In fact, its website features an employee with his hand up a kitchen U-bend. So it was perhaps not surprising that Kier’s chief of seven weeks, Andrew Davies, was also elbow-deep in unpleasantness on Monday: warning that a £40m plunge in profit would mean falling back into debt only months after a £265m fundraising.  Commentators quickly donned the rubber gloves. FT Alphaville called it a “massive kitchen sink profit warning . . . an Olympic sized-bath”. Stifel’s analyst saw it as “a clearing of the decks” if not the draining board. The Independent feared for the crockery: “If he is indulging in kitchen sinking . . . he’s playing a dangerous game”. But it is arguably far worse — because Mr Davies’ sink is so very small. He is only dumping £15m of bad news into it, which is the hit from accelerating his cost-cutting plans. All of the other £25m reduction in profit is from a circa-£250m collapse in revenue from Kier’s day-to-day highway, home maintenance and building operations, which he cannot manipulate with a pair of Marigolds.

If all £40m had been simply kitchen sinking, analysts and shareholders would have not held their noses.  Instead, Liberum downgraded its target share price for the second time in two weeks, from £6 to £4 to £3.20 — and it serves as Kier’s own broker. But investors felt £1.60 was the low water mark, giving the group a market value of only two times its revised earnings. Why? Because, if this is not kitchen sinking, it really stinks. It proves that all of the financial forecasts made at the time of last December’s rights issue — under previous chief Haydn Mursell — were wrong. How else could Kier raise a net £250m of new funds explicitly to strengthen its balance sheet but now warn of a return to net debt by its June 30 year-end? As Brewin Dolphin investment manager John Moore put it: “It has broken trust with investors, which does not bode well.
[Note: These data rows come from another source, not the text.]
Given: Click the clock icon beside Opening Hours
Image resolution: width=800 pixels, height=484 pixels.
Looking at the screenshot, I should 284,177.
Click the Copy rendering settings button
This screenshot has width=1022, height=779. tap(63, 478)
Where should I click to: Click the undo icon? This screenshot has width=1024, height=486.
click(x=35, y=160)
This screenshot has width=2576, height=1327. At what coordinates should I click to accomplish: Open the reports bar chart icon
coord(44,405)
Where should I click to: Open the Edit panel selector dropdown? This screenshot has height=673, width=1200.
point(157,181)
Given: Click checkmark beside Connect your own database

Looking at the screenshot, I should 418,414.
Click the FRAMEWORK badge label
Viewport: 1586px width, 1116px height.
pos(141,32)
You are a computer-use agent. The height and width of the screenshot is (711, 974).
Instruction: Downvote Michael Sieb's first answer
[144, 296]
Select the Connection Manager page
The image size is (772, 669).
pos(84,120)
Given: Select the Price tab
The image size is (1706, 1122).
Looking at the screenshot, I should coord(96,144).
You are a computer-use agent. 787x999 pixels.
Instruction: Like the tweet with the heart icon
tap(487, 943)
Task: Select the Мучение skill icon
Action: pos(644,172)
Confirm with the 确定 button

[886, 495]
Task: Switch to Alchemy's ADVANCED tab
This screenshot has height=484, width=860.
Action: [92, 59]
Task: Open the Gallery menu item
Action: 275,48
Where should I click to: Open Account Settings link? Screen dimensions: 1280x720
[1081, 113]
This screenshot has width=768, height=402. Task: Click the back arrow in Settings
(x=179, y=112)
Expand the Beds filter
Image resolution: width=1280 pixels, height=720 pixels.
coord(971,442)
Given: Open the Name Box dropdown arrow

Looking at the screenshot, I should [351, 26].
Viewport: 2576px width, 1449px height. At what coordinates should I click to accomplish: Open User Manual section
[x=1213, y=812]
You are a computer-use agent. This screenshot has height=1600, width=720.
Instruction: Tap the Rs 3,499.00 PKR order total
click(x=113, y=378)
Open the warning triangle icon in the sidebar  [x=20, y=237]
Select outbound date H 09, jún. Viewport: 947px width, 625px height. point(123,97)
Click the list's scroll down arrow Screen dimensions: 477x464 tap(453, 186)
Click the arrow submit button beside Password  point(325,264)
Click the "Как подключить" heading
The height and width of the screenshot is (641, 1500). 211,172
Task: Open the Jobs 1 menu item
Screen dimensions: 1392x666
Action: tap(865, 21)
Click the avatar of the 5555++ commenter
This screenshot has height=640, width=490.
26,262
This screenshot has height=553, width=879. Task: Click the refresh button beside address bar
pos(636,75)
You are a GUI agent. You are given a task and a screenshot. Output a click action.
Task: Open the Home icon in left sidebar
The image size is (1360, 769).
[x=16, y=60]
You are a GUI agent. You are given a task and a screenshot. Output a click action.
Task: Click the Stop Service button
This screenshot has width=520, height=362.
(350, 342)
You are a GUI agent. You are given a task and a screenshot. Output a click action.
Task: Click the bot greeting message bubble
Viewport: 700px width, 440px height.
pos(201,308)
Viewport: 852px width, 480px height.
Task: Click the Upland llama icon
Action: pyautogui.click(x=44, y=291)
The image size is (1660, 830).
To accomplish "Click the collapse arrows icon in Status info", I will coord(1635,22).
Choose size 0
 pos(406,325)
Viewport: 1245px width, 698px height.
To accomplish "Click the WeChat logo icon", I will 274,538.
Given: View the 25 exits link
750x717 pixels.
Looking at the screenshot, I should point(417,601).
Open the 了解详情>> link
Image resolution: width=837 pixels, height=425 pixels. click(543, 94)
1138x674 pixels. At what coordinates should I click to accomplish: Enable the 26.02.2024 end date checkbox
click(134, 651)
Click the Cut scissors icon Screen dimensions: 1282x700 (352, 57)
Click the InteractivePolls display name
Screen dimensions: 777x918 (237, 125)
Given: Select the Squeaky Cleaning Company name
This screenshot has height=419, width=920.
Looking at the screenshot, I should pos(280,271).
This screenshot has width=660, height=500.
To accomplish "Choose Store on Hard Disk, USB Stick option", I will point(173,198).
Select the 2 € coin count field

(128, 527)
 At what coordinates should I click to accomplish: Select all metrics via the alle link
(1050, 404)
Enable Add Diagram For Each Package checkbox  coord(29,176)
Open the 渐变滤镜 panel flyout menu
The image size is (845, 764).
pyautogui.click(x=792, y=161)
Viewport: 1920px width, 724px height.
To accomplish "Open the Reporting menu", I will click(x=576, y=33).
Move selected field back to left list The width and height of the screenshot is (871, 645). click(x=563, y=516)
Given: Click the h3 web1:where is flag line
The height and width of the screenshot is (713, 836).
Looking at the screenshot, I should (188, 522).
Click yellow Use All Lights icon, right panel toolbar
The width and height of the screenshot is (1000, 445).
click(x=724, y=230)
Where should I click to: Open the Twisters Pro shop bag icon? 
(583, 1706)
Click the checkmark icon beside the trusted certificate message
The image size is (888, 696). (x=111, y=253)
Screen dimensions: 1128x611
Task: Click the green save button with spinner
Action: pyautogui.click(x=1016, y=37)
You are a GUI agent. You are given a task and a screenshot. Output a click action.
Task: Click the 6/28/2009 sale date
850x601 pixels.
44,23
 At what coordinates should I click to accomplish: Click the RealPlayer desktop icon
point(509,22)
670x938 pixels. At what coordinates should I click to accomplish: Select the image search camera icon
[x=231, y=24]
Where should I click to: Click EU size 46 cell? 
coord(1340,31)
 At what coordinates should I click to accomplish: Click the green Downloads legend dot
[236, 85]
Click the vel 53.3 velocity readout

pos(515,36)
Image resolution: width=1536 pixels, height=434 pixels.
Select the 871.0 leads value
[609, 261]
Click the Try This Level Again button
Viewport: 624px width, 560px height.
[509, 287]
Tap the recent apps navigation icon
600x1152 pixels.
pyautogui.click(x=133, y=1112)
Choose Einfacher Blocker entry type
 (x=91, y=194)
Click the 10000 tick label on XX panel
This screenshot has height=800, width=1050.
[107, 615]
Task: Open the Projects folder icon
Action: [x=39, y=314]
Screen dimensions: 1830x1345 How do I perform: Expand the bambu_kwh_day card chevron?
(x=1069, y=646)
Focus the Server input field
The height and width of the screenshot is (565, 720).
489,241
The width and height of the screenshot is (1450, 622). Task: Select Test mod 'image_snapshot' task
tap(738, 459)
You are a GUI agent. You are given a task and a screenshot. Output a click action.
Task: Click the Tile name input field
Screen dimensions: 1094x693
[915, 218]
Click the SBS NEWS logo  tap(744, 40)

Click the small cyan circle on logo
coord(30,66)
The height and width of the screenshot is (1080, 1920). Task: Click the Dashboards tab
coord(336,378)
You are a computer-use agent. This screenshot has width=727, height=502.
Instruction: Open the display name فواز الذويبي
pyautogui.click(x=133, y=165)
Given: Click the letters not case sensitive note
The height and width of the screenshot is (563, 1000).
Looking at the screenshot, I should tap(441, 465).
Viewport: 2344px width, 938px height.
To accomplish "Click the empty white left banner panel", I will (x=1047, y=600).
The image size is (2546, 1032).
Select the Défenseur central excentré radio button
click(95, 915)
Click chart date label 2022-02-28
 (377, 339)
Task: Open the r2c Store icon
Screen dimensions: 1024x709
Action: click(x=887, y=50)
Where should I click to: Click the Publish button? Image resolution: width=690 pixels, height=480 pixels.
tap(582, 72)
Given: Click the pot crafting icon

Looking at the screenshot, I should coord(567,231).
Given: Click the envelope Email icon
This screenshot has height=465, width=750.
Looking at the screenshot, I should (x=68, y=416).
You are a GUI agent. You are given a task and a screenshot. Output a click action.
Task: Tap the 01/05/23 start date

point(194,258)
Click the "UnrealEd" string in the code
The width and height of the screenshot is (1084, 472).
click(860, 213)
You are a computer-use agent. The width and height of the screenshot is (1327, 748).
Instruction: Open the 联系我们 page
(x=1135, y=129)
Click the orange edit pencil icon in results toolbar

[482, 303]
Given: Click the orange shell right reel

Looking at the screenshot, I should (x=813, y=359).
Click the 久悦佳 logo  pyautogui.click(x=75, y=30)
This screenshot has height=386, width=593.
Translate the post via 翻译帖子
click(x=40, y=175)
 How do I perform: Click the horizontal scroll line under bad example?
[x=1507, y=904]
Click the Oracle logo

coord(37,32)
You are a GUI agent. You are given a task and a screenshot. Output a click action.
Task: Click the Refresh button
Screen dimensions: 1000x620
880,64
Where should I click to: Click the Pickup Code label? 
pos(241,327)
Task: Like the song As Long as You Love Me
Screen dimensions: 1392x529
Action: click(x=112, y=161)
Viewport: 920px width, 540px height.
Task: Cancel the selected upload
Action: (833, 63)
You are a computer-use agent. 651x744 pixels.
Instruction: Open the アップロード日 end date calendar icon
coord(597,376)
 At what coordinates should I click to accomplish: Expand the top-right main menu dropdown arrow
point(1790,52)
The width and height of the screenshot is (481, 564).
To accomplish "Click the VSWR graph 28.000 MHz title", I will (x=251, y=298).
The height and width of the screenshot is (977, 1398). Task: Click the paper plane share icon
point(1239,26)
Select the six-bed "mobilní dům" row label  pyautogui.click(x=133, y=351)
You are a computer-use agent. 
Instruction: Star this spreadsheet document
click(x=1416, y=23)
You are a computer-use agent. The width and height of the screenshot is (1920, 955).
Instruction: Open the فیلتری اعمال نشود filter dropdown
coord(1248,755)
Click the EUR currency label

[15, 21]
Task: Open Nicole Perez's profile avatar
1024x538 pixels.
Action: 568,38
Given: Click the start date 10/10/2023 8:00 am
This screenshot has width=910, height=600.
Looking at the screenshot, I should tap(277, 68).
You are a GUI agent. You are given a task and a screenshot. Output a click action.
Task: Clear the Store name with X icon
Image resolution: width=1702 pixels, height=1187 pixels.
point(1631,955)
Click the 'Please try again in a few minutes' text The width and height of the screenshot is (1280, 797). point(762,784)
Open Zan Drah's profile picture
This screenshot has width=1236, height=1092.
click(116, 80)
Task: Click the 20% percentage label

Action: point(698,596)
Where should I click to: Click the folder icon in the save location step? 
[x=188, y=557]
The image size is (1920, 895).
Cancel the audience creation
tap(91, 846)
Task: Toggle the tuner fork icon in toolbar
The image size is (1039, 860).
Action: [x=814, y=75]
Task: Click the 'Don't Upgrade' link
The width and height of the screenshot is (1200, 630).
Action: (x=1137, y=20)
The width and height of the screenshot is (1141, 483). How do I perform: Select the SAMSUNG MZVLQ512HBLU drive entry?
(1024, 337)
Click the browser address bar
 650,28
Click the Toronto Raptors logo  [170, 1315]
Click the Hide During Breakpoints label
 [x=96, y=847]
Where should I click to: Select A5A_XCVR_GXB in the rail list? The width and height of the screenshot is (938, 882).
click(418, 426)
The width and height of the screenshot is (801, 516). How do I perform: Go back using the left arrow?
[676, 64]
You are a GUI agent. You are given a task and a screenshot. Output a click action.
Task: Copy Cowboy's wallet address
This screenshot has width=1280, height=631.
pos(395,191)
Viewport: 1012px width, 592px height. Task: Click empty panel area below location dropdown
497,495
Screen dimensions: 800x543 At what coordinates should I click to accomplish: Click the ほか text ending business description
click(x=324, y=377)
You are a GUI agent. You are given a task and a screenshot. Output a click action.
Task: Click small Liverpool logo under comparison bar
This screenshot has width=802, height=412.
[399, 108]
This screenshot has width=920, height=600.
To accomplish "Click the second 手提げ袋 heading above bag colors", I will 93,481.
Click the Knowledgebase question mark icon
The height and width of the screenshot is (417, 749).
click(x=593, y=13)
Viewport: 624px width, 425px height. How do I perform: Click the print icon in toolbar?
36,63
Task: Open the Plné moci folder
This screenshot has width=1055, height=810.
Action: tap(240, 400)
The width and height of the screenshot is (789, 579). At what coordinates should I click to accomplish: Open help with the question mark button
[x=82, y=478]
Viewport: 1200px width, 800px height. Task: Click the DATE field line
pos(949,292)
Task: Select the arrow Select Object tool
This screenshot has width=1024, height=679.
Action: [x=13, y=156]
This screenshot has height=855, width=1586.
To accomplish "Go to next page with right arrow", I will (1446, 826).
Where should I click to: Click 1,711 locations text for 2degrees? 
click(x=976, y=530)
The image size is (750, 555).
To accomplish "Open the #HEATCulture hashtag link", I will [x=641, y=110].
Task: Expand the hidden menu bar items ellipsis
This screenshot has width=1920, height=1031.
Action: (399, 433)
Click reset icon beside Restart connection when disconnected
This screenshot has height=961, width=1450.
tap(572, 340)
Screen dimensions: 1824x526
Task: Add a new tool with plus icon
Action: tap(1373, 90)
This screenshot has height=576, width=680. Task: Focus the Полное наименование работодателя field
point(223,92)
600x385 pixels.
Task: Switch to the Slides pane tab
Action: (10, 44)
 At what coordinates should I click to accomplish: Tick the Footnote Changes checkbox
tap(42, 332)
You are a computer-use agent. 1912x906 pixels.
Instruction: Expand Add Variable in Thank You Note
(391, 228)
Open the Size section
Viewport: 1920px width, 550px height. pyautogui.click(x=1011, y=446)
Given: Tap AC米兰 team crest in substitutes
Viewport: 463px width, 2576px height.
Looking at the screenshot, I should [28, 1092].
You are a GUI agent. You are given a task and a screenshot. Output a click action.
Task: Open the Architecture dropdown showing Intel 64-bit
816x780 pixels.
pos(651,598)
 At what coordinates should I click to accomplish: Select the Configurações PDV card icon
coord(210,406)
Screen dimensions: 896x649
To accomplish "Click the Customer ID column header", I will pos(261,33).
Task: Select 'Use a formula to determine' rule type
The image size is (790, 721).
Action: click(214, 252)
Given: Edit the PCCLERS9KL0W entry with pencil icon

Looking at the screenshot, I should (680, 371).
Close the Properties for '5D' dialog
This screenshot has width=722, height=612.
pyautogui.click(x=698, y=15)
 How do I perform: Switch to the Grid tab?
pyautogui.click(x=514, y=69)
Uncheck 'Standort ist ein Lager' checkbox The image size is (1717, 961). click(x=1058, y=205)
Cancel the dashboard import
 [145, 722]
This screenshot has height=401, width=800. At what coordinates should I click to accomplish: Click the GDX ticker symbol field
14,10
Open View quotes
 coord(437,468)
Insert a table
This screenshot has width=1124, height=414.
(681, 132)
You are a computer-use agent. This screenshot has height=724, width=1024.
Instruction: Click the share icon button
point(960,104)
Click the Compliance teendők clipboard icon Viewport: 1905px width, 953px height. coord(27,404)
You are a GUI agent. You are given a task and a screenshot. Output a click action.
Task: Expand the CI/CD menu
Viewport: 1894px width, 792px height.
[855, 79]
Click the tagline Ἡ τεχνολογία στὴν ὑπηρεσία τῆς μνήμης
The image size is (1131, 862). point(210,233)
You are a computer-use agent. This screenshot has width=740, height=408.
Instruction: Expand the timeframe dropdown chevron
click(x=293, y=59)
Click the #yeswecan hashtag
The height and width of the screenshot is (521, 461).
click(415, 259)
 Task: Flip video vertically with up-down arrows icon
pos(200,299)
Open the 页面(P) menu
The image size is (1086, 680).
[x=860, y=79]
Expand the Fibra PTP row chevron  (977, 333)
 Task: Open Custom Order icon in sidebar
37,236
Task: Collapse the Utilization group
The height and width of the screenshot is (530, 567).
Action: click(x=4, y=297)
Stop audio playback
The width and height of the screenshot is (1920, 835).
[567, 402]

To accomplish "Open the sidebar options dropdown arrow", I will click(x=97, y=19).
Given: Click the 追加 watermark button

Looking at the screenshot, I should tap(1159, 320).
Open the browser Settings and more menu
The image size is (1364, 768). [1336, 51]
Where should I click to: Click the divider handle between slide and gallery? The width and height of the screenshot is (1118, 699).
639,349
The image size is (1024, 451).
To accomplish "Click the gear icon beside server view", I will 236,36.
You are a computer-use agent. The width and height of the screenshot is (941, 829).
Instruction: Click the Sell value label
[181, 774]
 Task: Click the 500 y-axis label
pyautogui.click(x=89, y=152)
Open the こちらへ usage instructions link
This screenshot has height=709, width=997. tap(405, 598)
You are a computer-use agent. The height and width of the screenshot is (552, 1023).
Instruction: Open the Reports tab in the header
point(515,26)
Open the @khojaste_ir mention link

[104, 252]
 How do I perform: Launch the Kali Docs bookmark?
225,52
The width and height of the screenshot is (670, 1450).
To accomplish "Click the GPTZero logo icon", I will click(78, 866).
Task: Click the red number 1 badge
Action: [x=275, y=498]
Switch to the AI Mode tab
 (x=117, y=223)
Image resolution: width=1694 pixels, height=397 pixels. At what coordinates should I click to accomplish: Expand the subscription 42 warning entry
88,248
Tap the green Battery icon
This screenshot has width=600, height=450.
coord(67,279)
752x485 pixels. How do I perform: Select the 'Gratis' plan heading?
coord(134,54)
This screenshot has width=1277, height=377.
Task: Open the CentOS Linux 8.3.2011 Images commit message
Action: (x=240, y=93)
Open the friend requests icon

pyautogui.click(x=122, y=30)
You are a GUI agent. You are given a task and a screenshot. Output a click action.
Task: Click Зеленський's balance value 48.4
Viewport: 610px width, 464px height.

It also smells horribly like Carillion, the government contractor that collapsed in early 2018, after its debt spiralled as its working capital ran out.  Who would not be concerned when both Liberum and Peel Hunt, Kier’s other corporate broker, estimated a £30m to £40m working capital outflow this year? As Mr Moore added: “Comparisons will be made with the likes of Carillion and, indeed, Kier has lots of complex long-term contracts and individual subsidiaries, which makes for an opaque situation.” Kier is at least less murky than Carillion in three ways. First, it is not reliant on a few huge low-margin construction contracts — it has about 500, and 90 per cent of them are for £10m or less. Second, it is profitable — it will still make £130m this year; Carillion made billion-pound losses. Third, its chief is yet to roll up his sleeves on a new strategy — he will give details on July 30. However, if he cannot cut more costs, and dare not ask investors to back a second rights issue, his strategy will need to be much more straightforward than a kitchen sink U-bend: sell assets to pay down more debt — before investors, or lenders, pull the plug.  Woodford: For Sale sign?

Purplebricks, the struggling online-only estate agent, is trying to persuade reluctant home sellers that they will not have to “do it all themselves”, in TV adverts citing the support it offered to “Sarah and Dom”, “Neil and Glynis” and “Daisy and Chris”. But it seems there is one couple only too happy to arrange a Purplebricks deal entirely on their own: outgoing founders Michael and Kenny Bruce. On Monday, it was revealed that they had sold their respective 11 and 2 per cent stakes directly to Axel Springer, the German media group, which already had a 12.4 per cent shareholding. For Purplebricks’ new management, this DIY deal provides a clean break with the past — and a failed overseas strategy — as well as even more committed backer of digital businesses. For Axel Springer, the DIY deal provides a way to avoid an overhang of stock in the market, and to a send a message that it is doubling its bet on a share price recovery. But for crisis-hit fund manager Neil Woodford, it may provide something even more desperately needed: a buyer for his 29 per cent Purplebricks stake. On the day that the Woodford Equity Income fund had to suspend trading as it scrambles to sell assets and meet redemptions, the Springer deal creates a possible exit. It would now take only one phone call from Springer to Woodford to do a deal for the whole group. If only all estate agent conversations could be so simple.